Clear cell renal cell carcinoma (ccRCC) is a primary kidney cancer with high aggressive phenotype and extremely poor prognosis. Accumulating evidence suggests that circular RNAs (circRNAs) play pivotal roles in the occurrence and development of various human cancers. However, the expression, clinical significance and regulatory role of circRNAs in ccRCC remain largely unclear. Here we report that circSP3 to be increased in tissues from ccRCC patients and ccRCC cells, and to positively correlate with ccRCC malignant features. Knockdown of circSP3 inhibits proliferation, triggers apoptosis, and reduces migration and invasion in different ccRCC cells in vitro. Correspondingly, circSP3 overexpression Promote ccRCC tumorigenicity in a mouse xenograft model.

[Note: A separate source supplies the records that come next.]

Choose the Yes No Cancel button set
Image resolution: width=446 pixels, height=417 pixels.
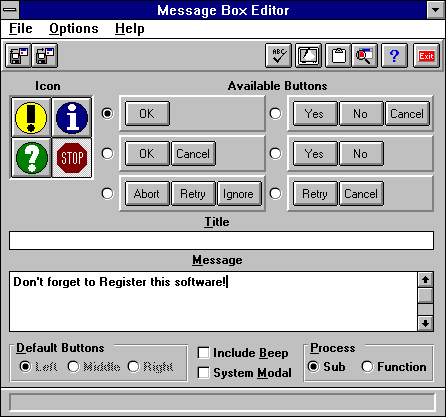click(x=275, y=114)
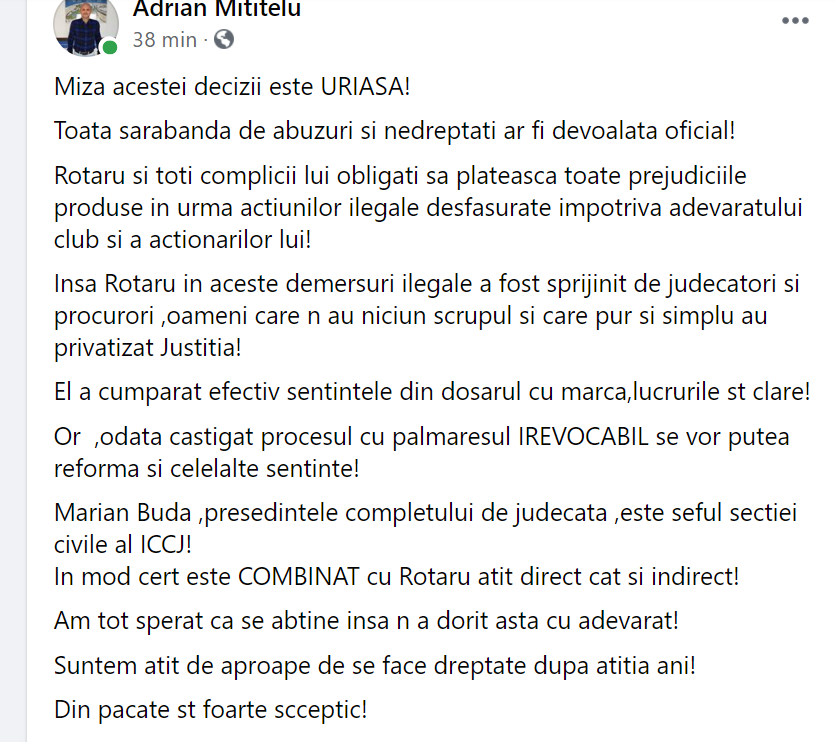Click the word URIASA in the first line
The height and width of the screenshot is (742, 835).
(x=365, y=87)
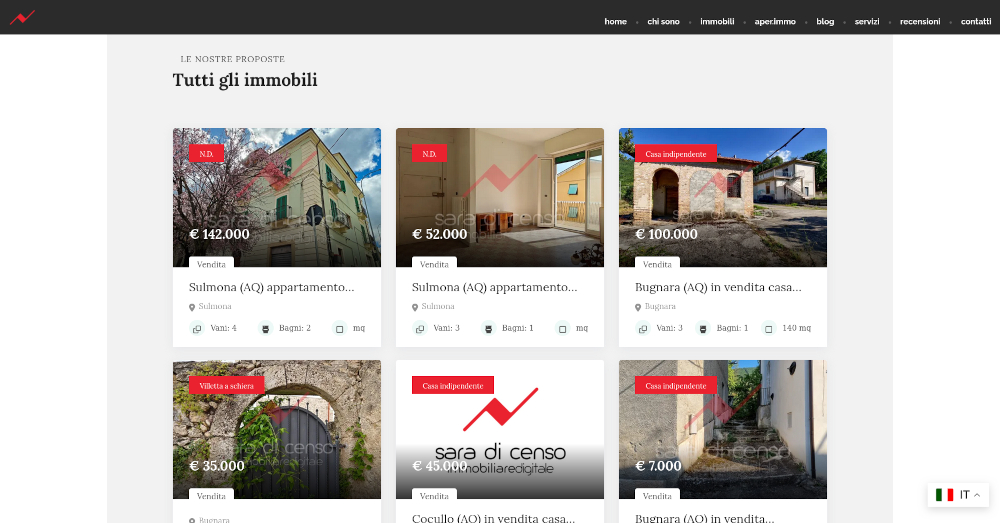Click area icon beside 140 mq
The height and width of the screenshot is (523, 1000).
pyautogui.click(x=768, y=328)
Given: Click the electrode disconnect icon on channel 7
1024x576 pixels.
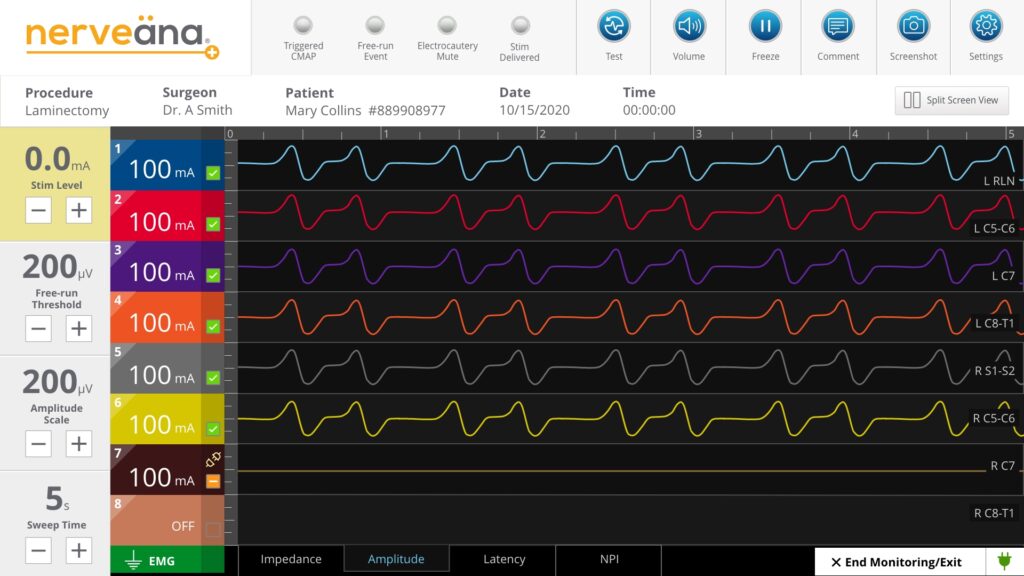Looking at the screenshot, I should point(212,460).
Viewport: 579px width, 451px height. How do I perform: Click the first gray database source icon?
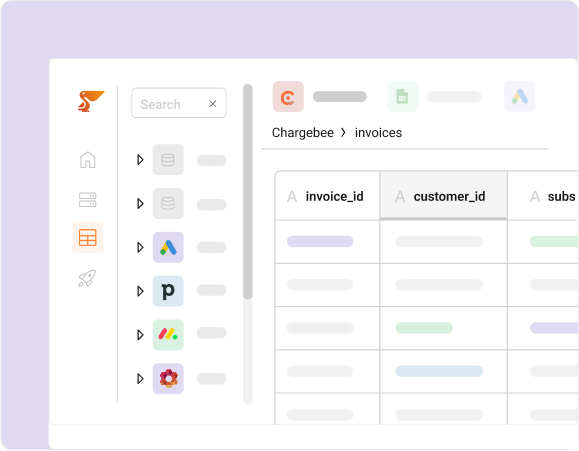tap(168, 160)
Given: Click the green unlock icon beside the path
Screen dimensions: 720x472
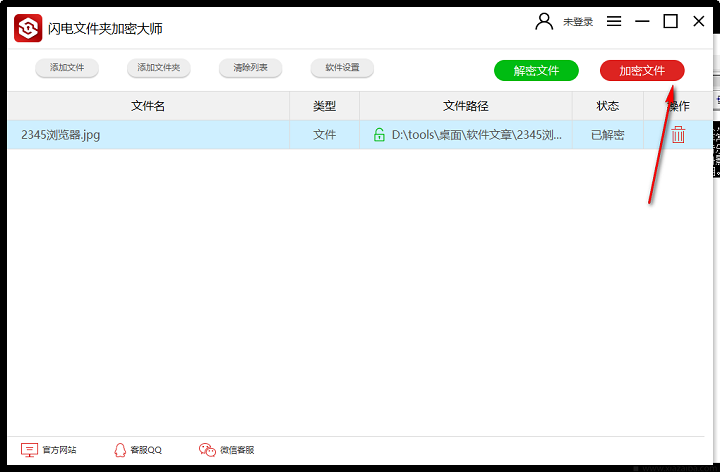Looking at the screenshot, I should (x=379, y=135).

Mechanistically, circSP3 could bind with the ribosome to initiate the translation process to encodes a novel 461-amino acid peptide referred to as SP3-461aa, which protects the MYH9 protein from proteasomal degradation. SP3-461aa played a pivotal role in mediating the oncogenic effects of circSP3 by interacting with the MYH9 protein and activating the PI3K-Akt signaling pathway. These findings suggested that circSP3 plays an important role in ccRCC development and could be a potential biomarker for the treatment and prognosis of ccRCC.